__Saved data entries__:
· · · · · · ·

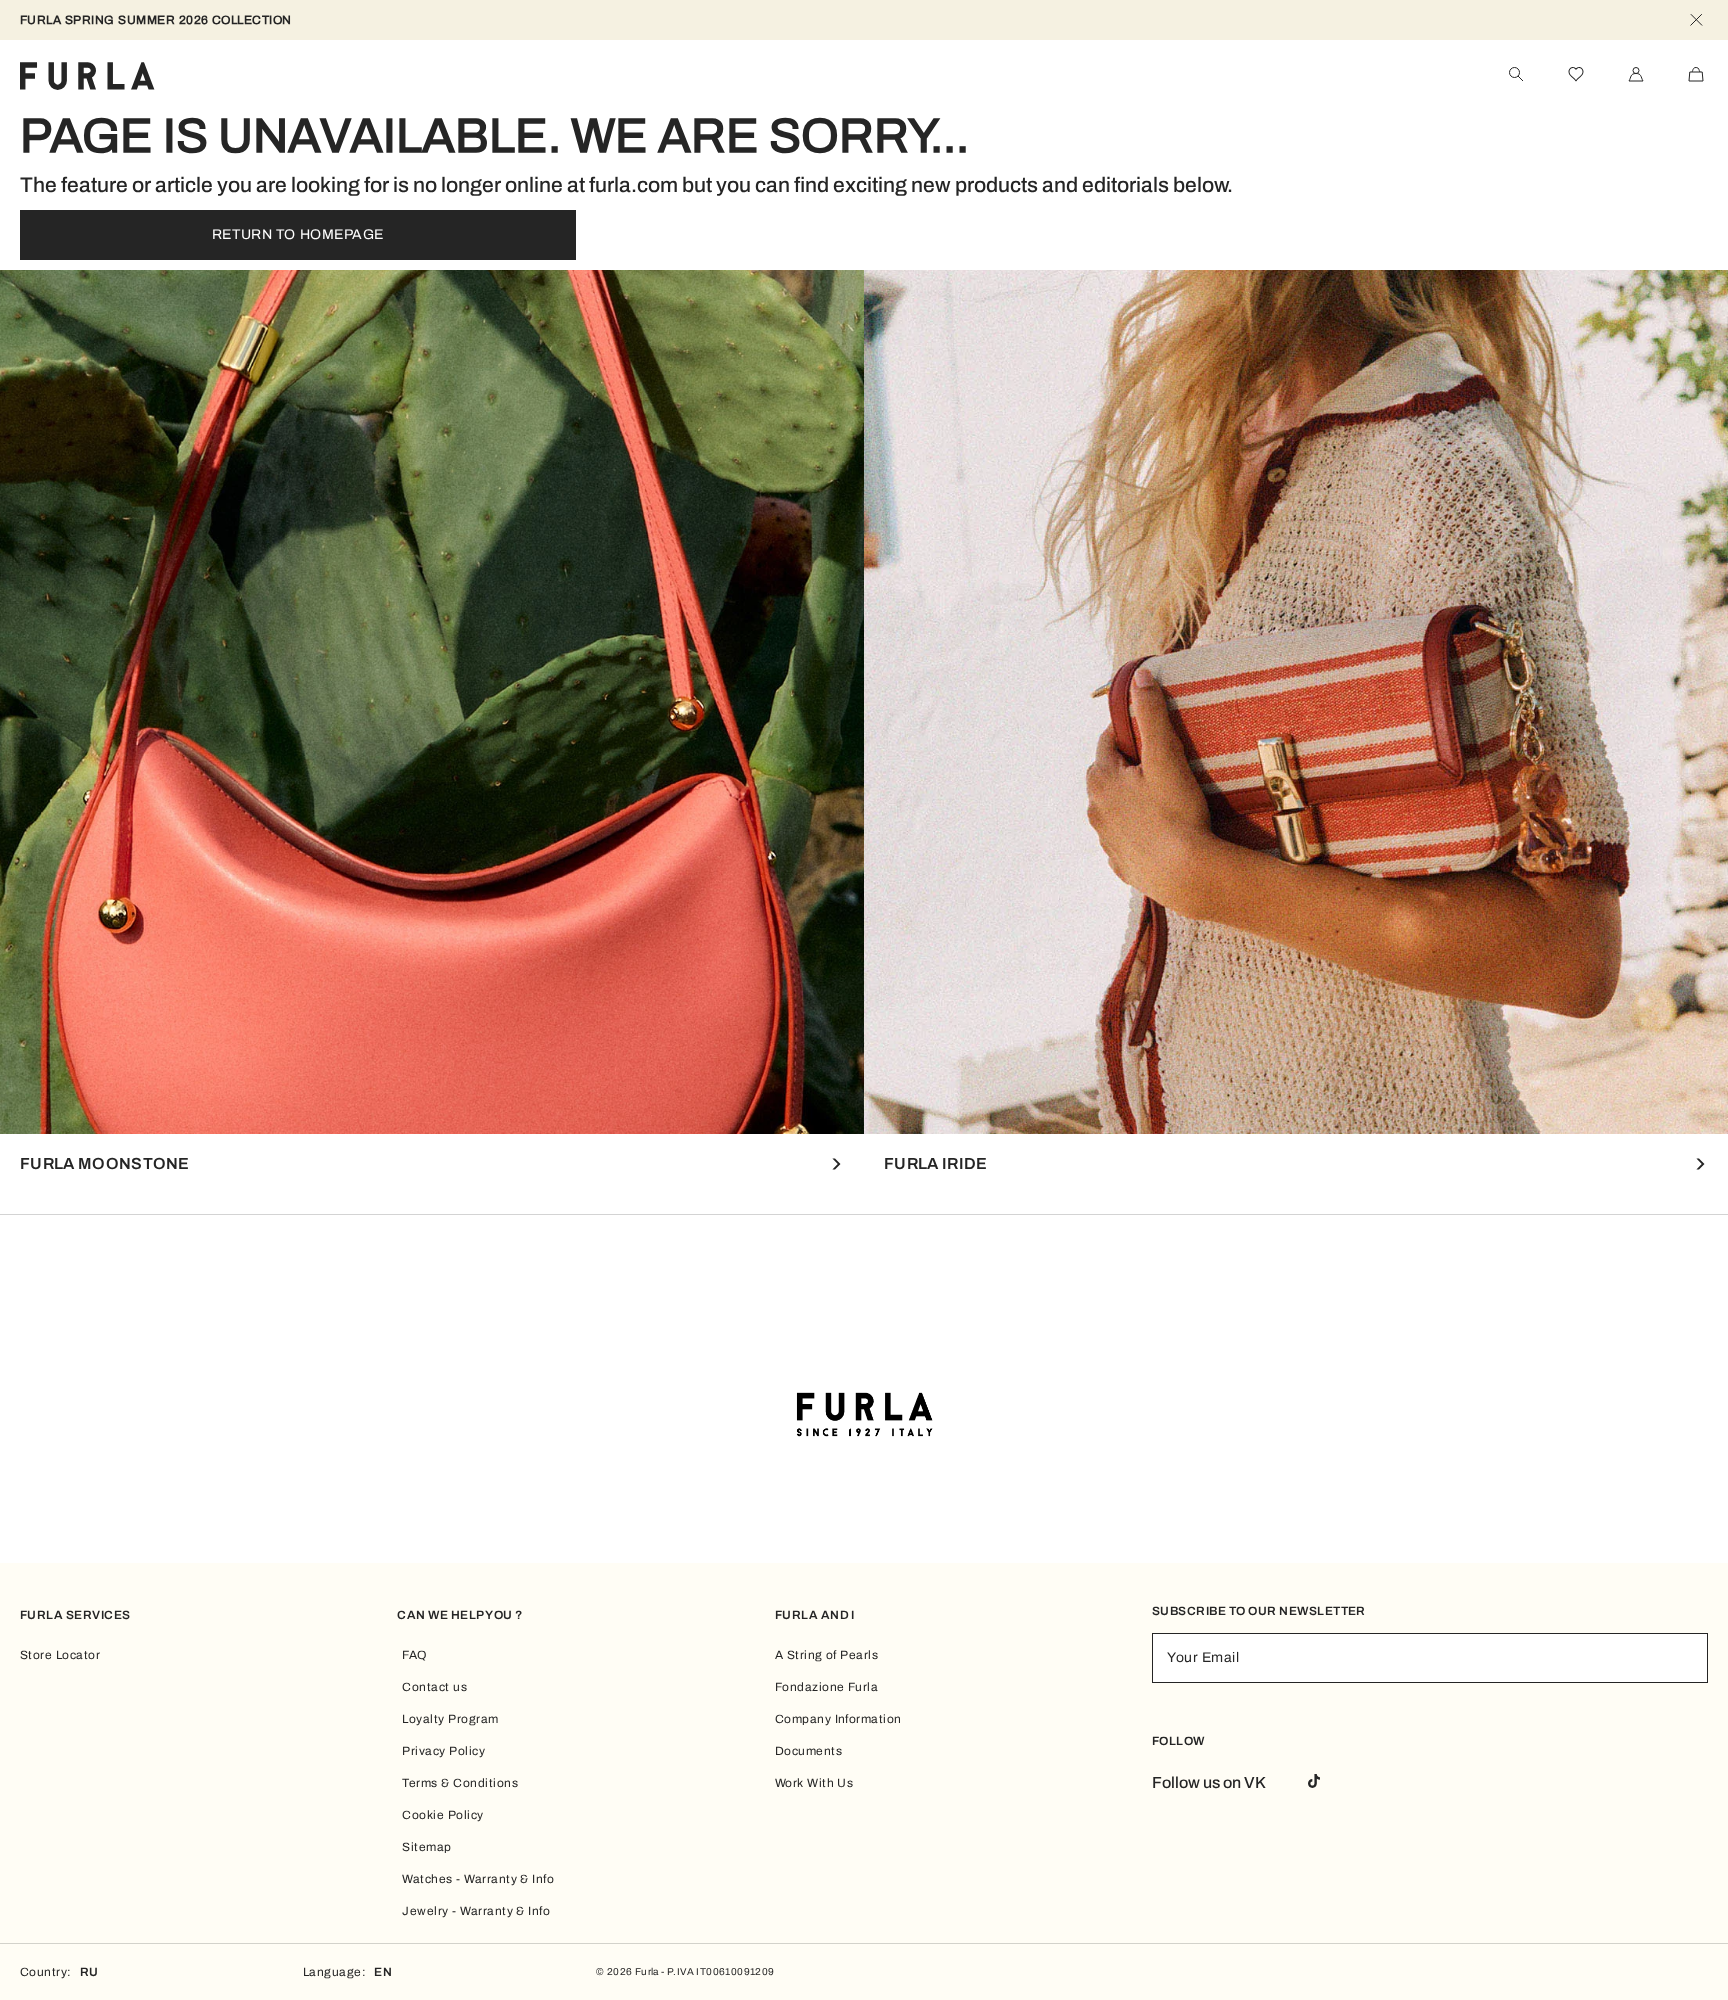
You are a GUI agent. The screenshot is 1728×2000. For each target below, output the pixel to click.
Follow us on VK (1209, 1782)
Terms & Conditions (460, 1783)
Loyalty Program (450, 1719)
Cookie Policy (442, 1815)
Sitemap (426, 1847)
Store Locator (60, 1655)
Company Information (838, 1719)
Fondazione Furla (827, 1687)
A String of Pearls (827, 1655)
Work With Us (814, 1783)
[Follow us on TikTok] (1314, 1782)
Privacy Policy (443, 1751)
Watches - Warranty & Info (478, 1879)
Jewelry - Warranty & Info (476, 1911)
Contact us (434, 1687)
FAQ (414, 1655)
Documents (808, 1751)
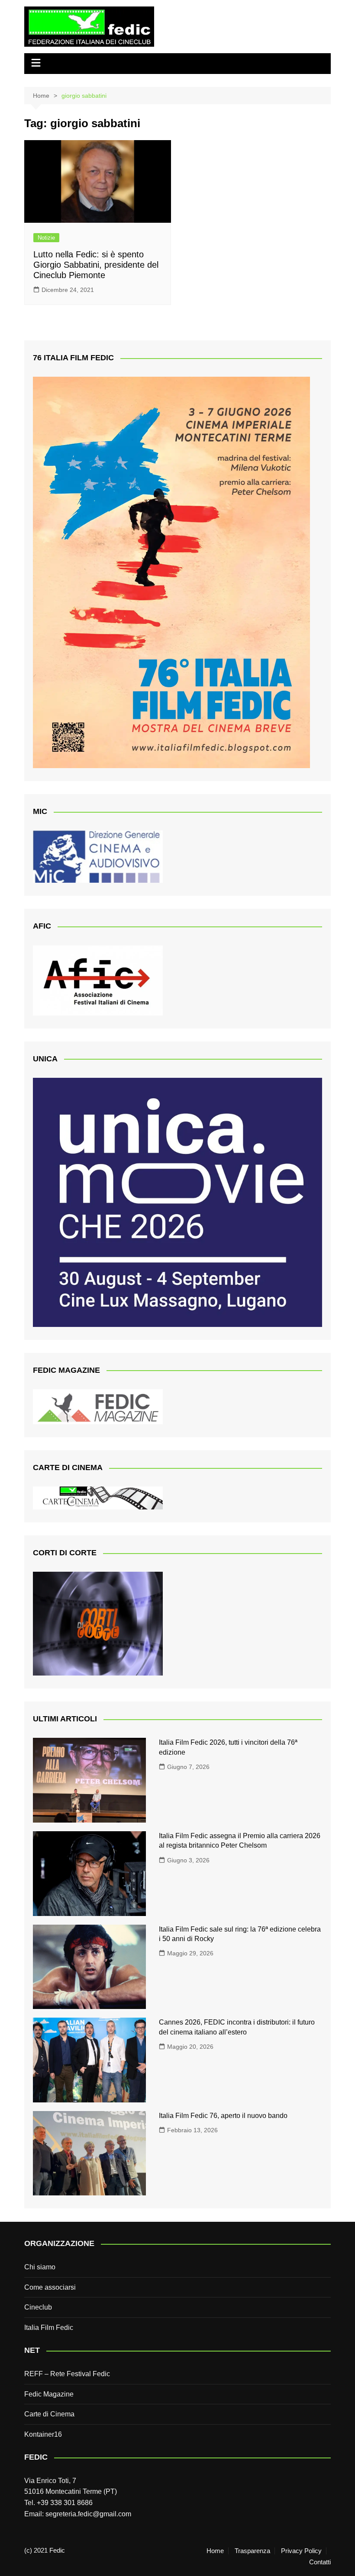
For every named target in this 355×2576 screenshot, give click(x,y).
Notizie (46, 237)
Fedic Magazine (49, 2394)
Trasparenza (252, 2550)
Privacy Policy (301, 2550)
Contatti (320, 2562)
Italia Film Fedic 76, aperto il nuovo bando (223, 2115)
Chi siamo (39, 2267)
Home (215, 2550)
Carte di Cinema (49, 2414)
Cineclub (38, 2307)
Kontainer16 (43, 2434)
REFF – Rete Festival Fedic (67, 2373)
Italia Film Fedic (48, 2327)
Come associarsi (50, 2287)
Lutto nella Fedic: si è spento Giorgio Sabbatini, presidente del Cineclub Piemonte (95, 265)
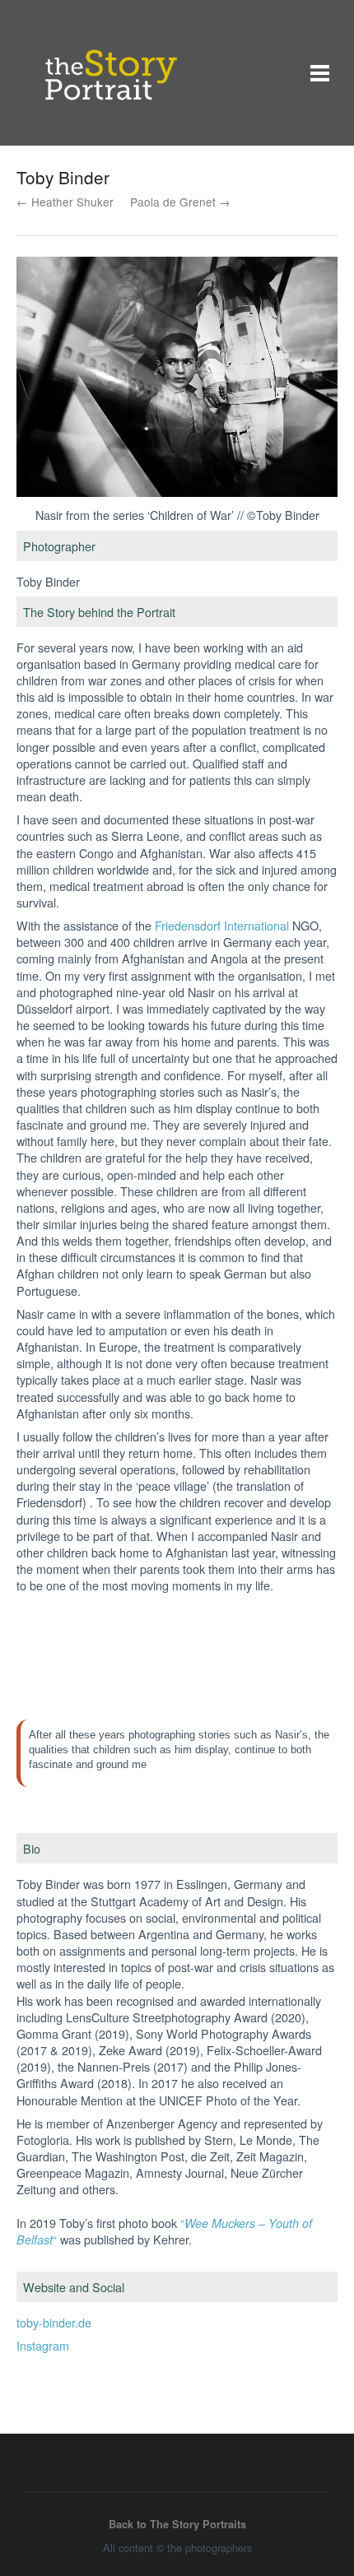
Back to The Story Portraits (177, 2524)
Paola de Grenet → (180, 201)
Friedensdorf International (222, 925)
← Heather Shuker (65, 201)
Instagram (42, 2345)
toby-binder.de (53, 2322)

· · · · · · ·

__Your instructions__: Produce a verbatim copy of every entry, excluding pictures.

__Written solution__:
You are a GUI agent. The screenshot is 1728×2000. For each target below, output the pixel to click.
Follow us on VK (1209, 1782)
Terms & Conditions (460, 1783)
Loyalty Program (450, 1719)
Cookie Policy (442, 1815)
Sitemap (426, 1847)
Store Locator (60, 1655)
Company Information (838, 1719)
Fondazione Furla (827, 1687)
A String of Pearls (827, 1655)
Work With Us (814, 1783)
[Follow us on TikTok] (1314, 1782)
Privacy Policy (443, 1751)
Watches - Warranty & Info (478, 1879)
Jewelry - Warranty & Info (476, 1911)
Contact us (434, 1687)
FAQ (414, 1655)
Documents (808, 1751)
For every named target in this 355×2576 screenshot, give click(x,y).
Notizie (46, 237)
Fedic Magazine (49, 2394)
Trasparenza (252, 2550)
Privacy Policy (301, 2550)
Contatti (320, 2562)
Italia Film Fedic 76, aperto il nuovo bando (223, 2115)
Chi siamo (39, 2267)
Home (215, 2550)
Carte di Cinema (49, 2414)
Cineclub (38, 2307)
Kontainer16 (43, 2434)
REFF – Rete Festival Fedic (67, 2373)
Italia Film Fedic (48, 2327)
Come associarsi (50, 2287)
Lutto nella Fedic: si è spento Giorgio Sabbatini, presidente del Cineclub Piemonte (95, 265)
Back to The Story Portraits (177, 2524)
Paola de Grenet → (180, 201)
Friedensdorf International (222, 925)
← Heather Shuker (65, 201)
Instagram (42, 2345)
toby-binder.de (53, 2322)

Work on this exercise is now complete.